Je crois que le développeur à succès du futur est un éliminateur radical de distraction et un optimiseur de productivité. Elle recherche l’avantage humain sur l’IA et sait qu’il ne s’agit plus de résoudre des énigmes mathématiques ou le fond des lignes de commande arcanes Unix. Le temps nous dira comment nous pouvons battre la machine et valoir notre salaire, mais le temps et les efforts consacrés à quelque chose qui ne fournit pas d’avantage commercial ou ne vous rendent pas plus intelligent sont toujours gaspillés.
Cela me ramène à Scrum. Les cadres de gestion ne doivent pas être traités différemment des compétences techniques et des bibliothèques de logiciels. S’ils n’aident pas l’équipe ici et maintenant, dans ce projet, ils gênent. Le kilométrage varie toujours, qu’il s’agisse d’un ensemble de meilleures pratiques génériques ou du «secret personnel de ma réussite» de quelqu’un. Je suis sûr que tout écrivain d’horreur en herbe aimerait connaître la routine qui a maintenu Stephen King si prolifique pendant cinquante ans, mais même s’il a une méthode, c’est son méthode. Scrum n’est pas le méthode.
Scrum n’est pas fait sur mesure. Il met en œuvre une fonction support générique mais néanmoins prescriptive, inflexible et le plus souvent imposée comme un mode de travail obligatoire en équipe.
Un cadre normatif concerne les règles et non les recommandations. Vous ne pouvez pas utiliser votre propre jugement pour contourner ou suspendre le livre de règles à volonté, comme dans le contrôle du trafic aérien.
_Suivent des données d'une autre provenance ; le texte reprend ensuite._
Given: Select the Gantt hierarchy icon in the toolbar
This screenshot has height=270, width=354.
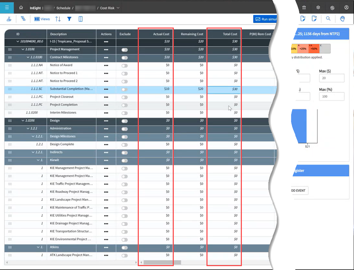Looking at the screenshot, I should (23, 19).
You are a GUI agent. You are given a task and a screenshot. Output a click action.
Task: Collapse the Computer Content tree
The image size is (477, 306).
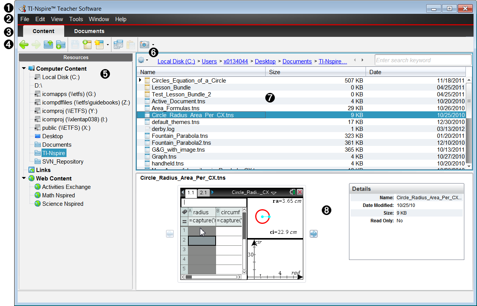coord(24,68)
C’est bien quand des vies sont en jeu. Mais les règles impératives doivent avoir une base scientifique solide pour justifier leur utilité générique. Cette base manque à Scrum, et nous ne la trouvons pas non plus dans les déclarations très opiniâtres du Manifeste Agile sur l’autonomie de l’équipe et la supériorité de la communication orale.
Tout cela n’aurait pas d’importance si les équipes avaient la liberté d’ignorer Scrum et de choisir le mode qui leur convenait le mieux. Nous savons que ce n’est pas le cas, surtout pas dans le monde de l’entreprise. Scrum est généralement imposé d’en haut et facilité par des personnes dont les moyens de subsistance en dépendent. Les grands facilitateurs et coachs comprennent qu’Agile concerne des principes dépendant du contexte, et non des procédures rigides. Ces personnes possèdent un trésor d’expérience et une boîte à outils complète à partir de laquelle suggérer ce qui est nécessaire pour le moment, que ce soit à partir d’un cadre propriétaire ou non. Je n’en ai pas rencontré beaucoup.
S’habiller pour le dîner
Comme tous les autres membres de la classe supérieure britannique, la famille aristocratique Crawley de Downton Abbey s’habillait pour le dîner. Même un lundi terne, sans invités et rien à fêter. Cela prenait du temps et était inconfortable, mais personne ne remettait en question son utilité. Ils savaient qu’il n’y en avait pas. Leur étiquette culinaire élaborée est venue avec le travail. Ils sont passés par les motions. Les habitudes enracinées le feront.
Plus d’une fois, je me suis senti comme ça dans des stand-ups et des rétrospectives, même en tenue très décontractée.